** DATA TO USE follows **

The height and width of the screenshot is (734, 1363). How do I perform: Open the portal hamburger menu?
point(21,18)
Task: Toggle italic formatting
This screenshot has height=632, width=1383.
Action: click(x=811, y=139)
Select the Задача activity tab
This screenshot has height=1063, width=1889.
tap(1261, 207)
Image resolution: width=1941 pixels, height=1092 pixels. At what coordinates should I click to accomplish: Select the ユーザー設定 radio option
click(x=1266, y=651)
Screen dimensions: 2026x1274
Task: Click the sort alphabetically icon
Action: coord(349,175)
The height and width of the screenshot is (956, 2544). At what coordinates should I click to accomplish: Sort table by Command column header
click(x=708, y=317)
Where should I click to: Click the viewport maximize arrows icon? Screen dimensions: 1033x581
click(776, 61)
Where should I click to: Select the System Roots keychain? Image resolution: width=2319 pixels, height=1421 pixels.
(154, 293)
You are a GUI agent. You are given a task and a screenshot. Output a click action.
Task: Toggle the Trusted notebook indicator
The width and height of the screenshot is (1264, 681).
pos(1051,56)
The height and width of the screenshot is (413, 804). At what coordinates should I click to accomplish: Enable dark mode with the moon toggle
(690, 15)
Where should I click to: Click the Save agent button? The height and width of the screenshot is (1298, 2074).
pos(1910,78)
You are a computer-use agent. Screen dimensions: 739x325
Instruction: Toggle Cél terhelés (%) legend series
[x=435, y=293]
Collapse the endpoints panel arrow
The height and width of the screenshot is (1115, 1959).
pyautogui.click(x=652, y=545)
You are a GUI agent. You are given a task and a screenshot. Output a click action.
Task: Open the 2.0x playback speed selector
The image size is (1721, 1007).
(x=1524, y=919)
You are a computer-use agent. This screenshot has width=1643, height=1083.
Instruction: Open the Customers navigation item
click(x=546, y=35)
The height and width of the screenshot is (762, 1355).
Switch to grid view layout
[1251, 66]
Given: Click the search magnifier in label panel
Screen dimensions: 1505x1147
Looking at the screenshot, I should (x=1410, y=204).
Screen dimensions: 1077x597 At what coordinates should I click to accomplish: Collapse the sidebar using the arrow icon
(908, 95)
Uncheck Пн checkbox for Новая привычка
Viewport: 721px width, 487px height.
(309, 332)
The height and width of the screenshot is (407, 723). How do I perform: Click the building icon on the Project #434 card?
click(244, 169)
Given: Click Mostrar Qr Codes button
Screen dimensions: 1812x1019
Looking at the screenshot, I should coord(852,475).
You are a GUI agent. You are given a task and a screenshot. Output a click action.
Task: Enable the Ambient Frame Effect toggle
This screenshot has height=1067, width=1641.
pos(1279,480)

** End of DATA TO USE **

[ABOUT THIS TASK]
Reproduce only the lines running from the one that contains "Screen dimensions: 1812x1019" to the last line of the records.

[RESULT FOR THIS EXERCISE]
Screen dimensions: 1812x1019
Looking at the screenshot, I should coord(852,475).
You are a GUI agent. You are given a task and a screenshot. Output a click action.
Task: Enable the Ambient Frame Effect toggle
This screenshot has height=1067, width=1641.
pos(1279,480)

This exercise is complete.